Kat przyglądała się dwójce rudowłosych trzecioklasistów, którzy akurat podrzucali łajnobomby na lekcji Historii Magii. Ukradkiem przesłoniła usta i nos szatą. Fred puścił jej oczko, a w następnej chwili rozpętało się piekło.
Trzecioroczni Krukoni i Gryfoni niemal natychmiast zaczęli opuszczać klasę. Wszędzie wokół dało się słyszeć narzekania, kaszlenie i ciche jęki. Tylko dwójka Gryfonów, ukryta za filarem pękała ze śmiechu.
– Kiedyś zabiję tę dwójkę – warknął rozeźlony Roger Davies.
– Lekcje Historii i tak są przeraźliwie nudne – stwierdziła Kat. – Dzięki tej dwójce od czasu do czasu nie musimy się męczyć.
– To niespotykane, Snape... Od kiedy to córka węża, na dodatek Nietoperza z Lochów, broni dwójki Gryfonów? – warknęła Angelina Jonson.
– Mój ojciec nie ma tu nic do rzeczy – syknęła Kat i spiorunowała dziewczynę wzrokiem. – Mogłabyś mieć, chociaż odrobinę przyzwoitości i powstrzymać się od obrażania go w mojej obecności!

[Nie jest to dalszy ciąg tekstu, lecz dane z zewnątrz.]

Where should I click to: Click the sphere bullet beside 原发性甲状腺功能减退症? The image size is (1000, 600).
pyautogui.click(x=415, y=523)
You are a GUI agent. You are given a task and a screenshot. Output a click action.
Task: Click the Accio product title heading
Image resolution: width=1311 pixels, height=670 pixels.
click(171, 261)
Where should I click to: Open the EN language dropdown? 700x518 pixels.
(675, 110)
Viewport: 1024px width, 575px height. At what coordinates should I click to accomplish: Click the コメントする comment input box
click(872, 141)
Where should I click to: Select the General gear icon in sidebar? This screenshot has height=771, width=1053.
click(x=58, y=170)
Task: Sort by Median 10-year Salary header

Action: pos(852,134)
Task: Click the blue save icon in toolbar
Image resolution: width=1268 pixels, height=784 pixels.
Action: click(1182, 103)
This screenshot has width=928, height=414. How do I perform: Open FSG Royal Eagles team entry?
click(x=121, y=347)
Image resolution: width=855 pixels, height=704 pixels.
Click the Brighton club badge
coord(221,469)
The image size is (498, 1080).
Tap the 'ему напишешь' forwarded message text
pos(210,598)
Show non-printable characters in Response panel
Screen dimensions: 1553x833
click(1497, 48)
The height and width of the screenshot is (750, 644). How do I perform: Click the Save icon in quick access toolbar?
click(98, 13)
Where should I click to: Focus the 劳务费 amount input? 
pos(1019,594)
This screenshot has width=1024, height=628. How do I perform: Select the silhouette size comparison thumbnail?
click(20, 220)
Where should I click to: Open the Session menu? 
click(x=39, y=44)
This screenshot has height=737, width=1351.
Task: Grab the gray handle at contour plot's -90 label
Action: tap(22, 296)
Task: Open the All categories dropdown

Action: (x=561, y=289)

– Dla takich zdradliwych morderców jak wy nie można mieć nawet tego! Jedyne, na co zasługujecie, to cela w Azkabanie i spotkanie sam na sam z Dementorem! – Kat zbladła gwałtownie słysząc te słowa. Wizja ciemnej, zimnej celi w Azkabanie zbyt wyraźnie rysowała się w jej wyobraźni, zbyt łatwo było stworzyć jej obraz na podstawie ciemnej piwniczki sierocińca.
Cofnęła się o krok i wsparła o ścianę.
– Przestań – sapnęła, nie będąc nawet w stanie spojrzeć na Jonson.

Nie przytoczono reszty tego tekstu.